Incident Response, Malware, TDR

Survival in the shadows

Targeted malware attacks are growing in number, sophistication and severity in the potential damage they can inflict on victims. While traditional host-based anti-virus (AV) has established its role in protecting against widespread malware, the proliferation of successful targeted attacks has revealed a weakness in the general detection of unique malware. This is not strictly a failing of the AV technology, however. It is an example of the edge cases that fall outside the usefulness of a given tool. Understanding the challenges posed by targeted malware can illuminate why AV is not a panacea to malicious software woes. 

Targeted malware survives in the shadows, avoiding detection from AV products simply by virtue of not being captured for examination. Some of the malware families take complex precautions to prevent identification, while others get by simply on the relative uniqueness of their code. With the use of crypters and packers, malware authors can easily generate an endless supply of functionally identical malware with unique hash signatures to avoid simplistic detection.

Developers of targeted malware have different objectives from their common counterparts, and the tools they develop have significant architectural and operational differences. Propagation functionality – the ability for malware to replicate – is often absent in targeted malware, while it is a defining feature of traditional worms and viruses. 

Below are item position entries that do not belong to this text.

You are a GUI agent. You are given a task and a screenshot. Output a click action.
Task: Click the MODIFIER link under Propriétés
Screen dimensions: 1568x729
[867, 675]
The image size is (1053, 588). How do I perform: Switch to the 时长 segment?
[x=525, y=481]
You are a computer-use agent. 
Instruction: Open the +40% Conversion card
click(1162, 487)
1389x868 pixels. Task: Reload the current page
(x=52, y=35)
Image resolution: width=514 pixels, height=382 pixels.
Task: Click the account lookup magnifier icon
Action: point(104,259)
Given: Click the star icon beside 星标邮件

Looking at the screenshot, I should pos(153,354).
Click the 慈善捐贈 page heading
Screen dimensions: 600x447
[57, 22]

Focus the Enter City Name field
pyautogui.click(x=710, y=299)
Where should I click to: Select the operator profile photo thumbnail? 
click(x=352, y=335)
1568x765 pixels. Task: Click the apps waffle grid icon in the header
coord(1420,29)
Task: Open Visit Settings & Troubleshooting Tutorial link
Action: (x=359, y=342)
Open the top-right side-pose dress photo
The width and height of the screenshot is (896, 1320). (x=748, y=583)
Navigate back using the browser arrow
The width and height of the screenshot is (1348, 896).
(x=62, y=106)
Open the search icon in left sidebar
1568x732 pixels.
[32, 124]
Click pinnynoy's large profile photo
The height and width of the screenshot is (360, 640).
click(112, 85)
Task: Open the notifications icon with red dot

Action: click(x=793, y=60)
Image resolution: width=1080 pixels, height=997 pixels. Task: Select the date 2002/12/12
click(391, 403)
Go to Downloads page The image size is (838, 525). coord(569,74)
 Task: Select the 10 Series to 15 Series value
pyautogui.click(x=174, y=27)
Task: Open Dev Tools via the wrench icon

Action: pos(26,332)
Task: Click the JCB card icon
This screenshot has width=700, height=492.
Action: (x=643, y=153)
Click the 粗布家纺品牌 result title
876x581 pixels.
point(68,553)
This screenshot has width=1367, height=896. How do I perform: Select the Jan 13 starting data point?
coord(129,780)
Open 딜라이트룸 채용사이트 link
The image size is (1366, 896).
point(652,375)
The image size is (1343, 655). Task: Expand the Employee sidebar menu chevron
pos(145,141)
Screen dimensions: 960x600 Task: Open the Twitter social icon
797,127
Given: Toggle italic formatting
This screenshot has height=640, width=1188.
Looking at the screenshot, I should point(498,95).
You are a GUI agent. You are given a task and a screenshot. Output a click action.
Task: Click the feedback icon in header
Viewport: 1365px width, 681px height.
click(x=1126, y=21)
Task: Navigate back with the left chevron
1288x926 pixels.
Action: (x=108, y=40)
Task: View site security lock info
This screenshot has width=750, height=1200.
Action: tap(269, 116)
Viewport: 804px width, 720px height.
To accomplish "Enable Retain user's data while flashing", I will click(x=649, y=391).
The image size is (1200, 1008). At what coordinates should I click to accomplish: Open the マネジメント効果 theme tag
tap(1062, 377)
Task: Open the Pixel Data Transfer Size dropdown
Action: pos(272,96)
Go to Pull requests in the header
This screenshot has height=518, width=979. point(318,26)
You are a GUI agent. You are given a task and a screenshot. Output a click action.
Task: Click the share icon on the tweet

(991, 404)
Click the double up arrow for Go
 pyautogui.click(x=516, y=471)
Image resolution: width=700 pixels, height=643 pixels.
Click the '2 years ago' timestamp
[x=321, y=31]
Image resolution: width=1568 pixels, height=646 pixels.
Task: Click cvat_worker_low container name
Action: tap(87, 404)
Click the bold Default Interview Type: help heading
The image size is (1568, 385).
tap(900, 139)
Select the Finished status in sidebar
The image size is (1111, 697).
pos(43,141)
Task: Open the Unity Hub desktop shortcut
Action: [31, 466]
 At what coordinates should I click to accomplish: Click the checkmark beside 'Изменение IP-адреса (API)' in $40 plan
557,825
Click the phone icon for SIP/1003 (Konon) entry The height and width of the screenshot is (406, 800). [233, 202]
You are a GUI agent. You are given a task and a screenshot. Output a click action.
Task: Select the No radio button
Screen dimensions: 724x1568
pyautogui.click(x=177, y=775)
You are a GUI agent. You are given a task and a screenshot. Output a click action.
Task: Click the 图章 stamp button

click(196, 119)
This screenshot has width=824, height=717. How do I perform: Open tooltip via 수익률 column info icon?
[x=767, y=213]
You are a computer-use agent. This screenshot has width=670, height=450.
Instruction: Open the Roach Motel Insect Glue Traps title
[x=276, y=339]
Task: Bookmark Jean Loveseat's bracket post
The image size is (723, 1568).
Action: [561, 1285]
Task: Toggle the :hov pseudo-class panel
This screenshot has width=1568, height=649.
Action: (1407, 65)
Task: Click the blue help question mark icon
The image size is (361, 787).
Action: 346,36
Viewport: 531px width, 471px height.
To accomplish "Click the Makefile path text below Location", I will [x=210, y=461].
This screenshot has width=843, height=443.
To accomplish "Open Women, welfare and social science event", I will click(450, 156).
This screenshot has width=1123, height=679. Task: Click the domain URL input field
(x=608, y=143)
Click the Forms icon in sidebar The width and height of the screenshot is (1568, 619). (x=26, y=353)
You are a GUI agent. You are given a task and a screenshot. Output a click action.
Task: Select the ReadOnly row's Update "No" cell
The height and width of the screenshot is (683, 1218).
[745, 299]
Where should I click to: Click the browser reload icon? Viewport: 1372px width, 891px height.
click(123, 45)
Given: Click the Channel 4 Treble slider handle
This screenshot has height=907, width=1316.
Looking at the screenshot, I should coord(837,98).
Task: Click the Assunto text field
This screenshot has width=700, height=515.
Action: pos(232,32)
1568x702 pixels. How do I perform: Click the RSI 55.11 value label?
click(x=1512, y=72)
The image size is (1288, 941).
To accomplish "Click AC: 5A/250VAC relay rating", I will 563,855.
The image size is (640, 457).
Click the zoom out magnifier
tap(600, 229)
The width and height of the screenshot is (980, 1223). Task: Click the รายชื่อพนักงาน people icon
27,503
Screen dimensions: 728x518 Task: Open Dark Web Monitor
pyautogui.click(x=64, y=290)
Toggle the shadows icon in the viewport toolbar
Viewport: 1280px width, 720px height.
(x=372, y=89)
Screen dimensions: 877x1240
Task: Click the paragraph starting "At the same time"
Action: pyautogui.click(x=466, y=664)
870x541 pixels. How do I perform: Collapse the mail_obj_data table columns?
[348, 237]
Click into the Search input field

Attackers are finding ways to avoid even the network-based protections of advanced AV suites. Directly delivering non-replicating malware through email in cleverly disguised container files or malicious links is a common tactic used in targeted attacks. Seeding an area with infected USB drives or even mailing optical media with malicious AutoRun files are techniques that have been used in real-world attacks to literally walk right past the organization's security controls.

The threat of targeted malware will continue to grow and a comprehensive defense involves more than relying on detection by AV technology. A deep security posture includes the controls preventing malicious code from compromising sensitive data and alerting on the activities associated with an attack.